Friday, 7 December 2018

Goodbye my dear

It was the funeral of my beloved Mother in Law (BMIL) yesterday.

As one might expect, my heart and my eyes cried a lot, and I tried to do it quietly.  BMIL was a private person, and would have been embarrassed by unrestrained blubbing.    After the service, we stood by the coffin in silence, each saying our own personal goodbye.

 I stood there, with my hand gently on the coffin (telepathically explaining to my BMIL that I was only touching it gently because I know she didn't like to be hugged).  I had already thought about what I wanted to say to her,  and I said my speech to her (again, by telepathy).  The internally spoken words, and the feelings they represented, intensified my need to sob.  I wanted to finish my conversation, and I wanted to leave before I couldn't keep the sobs under control.

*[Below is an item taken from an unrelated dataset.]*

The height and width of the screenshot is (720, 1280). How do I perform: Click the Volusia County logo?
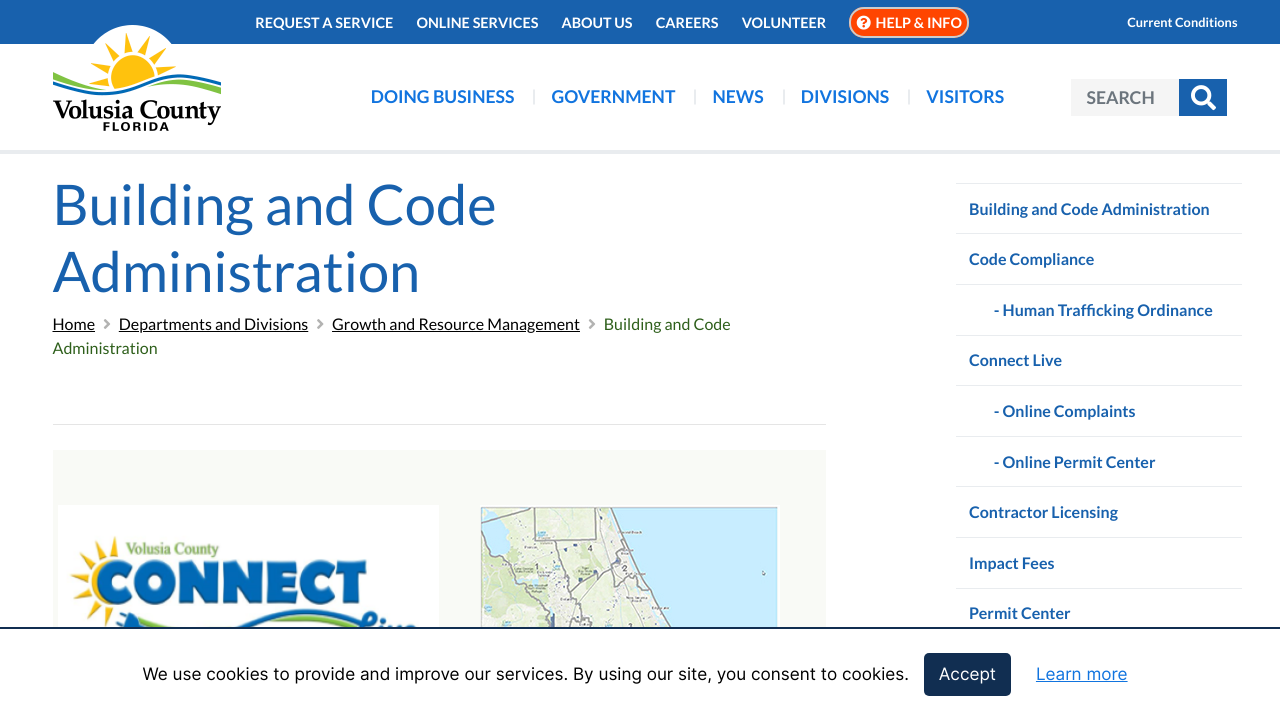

Ironically, my attempts at suppressing the sobs took up all the oxygen in my lungs, and I needed to breathe.  The suppressing of the blubs backfired, almost literally. 

Inadvertenly, and most embarrassingly,  an attempted gasp for breath resulted in a howl.

I was mortified.

Naturally, people assumed I was wailing in grief. 

I was very upset and I was indeed very emotional, but I wasn't howling.    Having people try to comfort me, at my apparent enormous emotional distress, was awful.     I felt like I'd made a scene, people would look at me and think I was a drama queen.    I felt a fraud.    

I tried to explain, to those attempting to comfort me, that I wasn't howling in grief, it had been an involuntary sound when I was gasping for breath... but as I was trying to explain,  I realised that the explanation was almost worse than the howling.

I miss her.

I've missed her for a long time.  Alzheimers is such a cruel disease.